(Source document)
K-pop albums aren't just music delivery systems. They're collectible packages. A single album release often ships in four, six, sometimes eight different versions, each with unique photobooks, random photocards, and exclusive inclusions. Fans buy multiples to collect their favorite member's photocard or to complete a set. Some releases include fan sign lottery entries tied to album purchases, incentivizing bulk buying through authorized retailers.
This isn't a secret. It's the foundation of K-pop's physical sales machine. And it works at a scale that makes the rest of the industry look like it forgot albums exist.
The IFPI Global Album Sales Chart tracks physical copies and paid digital downloads only. No streaming. In this format, K-pop's collectible-driven model is essentially unbeatable. Western artists, with rare exceptions like Swift, have shifted almost entirely to streaming-first strategies. They're playing a different game.
But Does Sales Dominance Tell the Full Story?
Here's where it gets complicated. The IFPI also publishes a Global Album Chart that factors in streaming alongside sales. On that chart, the picture shifts significantly.
Swift still leads. But positions #2 through #5 belong to Morgan Wallen, the KPop Demon Hunters soundtrack, Bad Bunny, and Sabrina Carpenter. Stray Kids drops to #6. SEVENTEEN falls to #12. ENHYPEN to #16. Rosé's rosie appears at #19, but that's partly a streaming play given her BLACKPINK crossover appeal.

(Stored data)
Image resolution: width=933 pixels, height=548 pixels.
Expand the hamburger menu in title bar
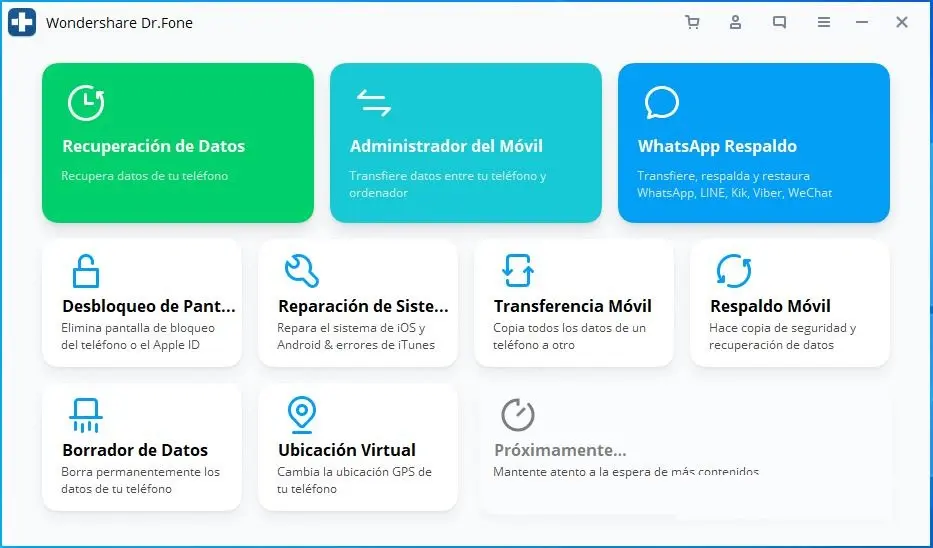(x=823, y=22)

(Requirement 1) Transcribe the passage on K-pop album sales word for word, everything from "This isn't a" down to "the Full Story?".
(Requirement 2) Carry on writing the passage on K-pop album sales from the point where it stops.

(Answer 1)
This isn't a secret. It's the foundation of K-pop's physical sales machine. And it works at a scale that makes the rest of the industry look like it forgot albums exist.
The IFPI Global Album Sales Chart tracks physical copies and paid digital downloads only. No streaming. In this format, K-pop's collectible-driven model is essentially unbeatable. Western artists, with rare exceptions like Swift, have shifted almost entirely to streaming-first strategies. They're playing a different game.
But Does Sales Dominance Tell the Full Story?

(Answer 2)
The gap between sales chart dominance and streaming chart performance reveals an uncomfortable truth: K-pop's album numbers, while genuinely massive, don't always correspond to proportional listening habits. A fan who buys eight versions of an album to collect photocards counts as eight sales but is still one listener. Meanwhile, Morgan Wallen's fans stream his tracks billions of times without ever touching a physical disc.
Neither metric tells the complete story. But the disconnect is worth acknowledging, especially as the industry debates what "success" actually means in 2026.
The HYBE Factor
Look at the chart again and one company stands out. HYBE placed four acts in the top 10: SEVENTEEN (#3), ENHYPEN (#4), TXT (#6), and ZEROBASEONE (#7). That's an extraordinary concentration of market power from a single entertainment conglomerate, and it happened while BTS, HYBE's biggest act, was still completing military service commitments throughout much of 2025.
BTS's absence from the 2025 charts is the dog that didn't bark. The group that essentially built HYBE into a publicly traded empire wasn't releasing albums, yet the company's other acts filled the vacuum. Now that BTS is back with their comeback album Arirang and a historic Gwanghwamun concert on the books, 2026 could see HYBE's chart presence become even more overwhelming.
The Generational Shift
Something else worth noting about this chart: it's almost entirely fourth-generation groups. Stray Kids (debuted 2018), SEVENTEEN (2015), ENHYPEN (2020), TXT (2019), ZEROBASEONE (2023), IVE (2021). The only legacy act in the top 10 is G-Dragon, whose Ubermensch marked his first solo album in eight years and rode the wave of BIGBANG's ongoing cultural relevance.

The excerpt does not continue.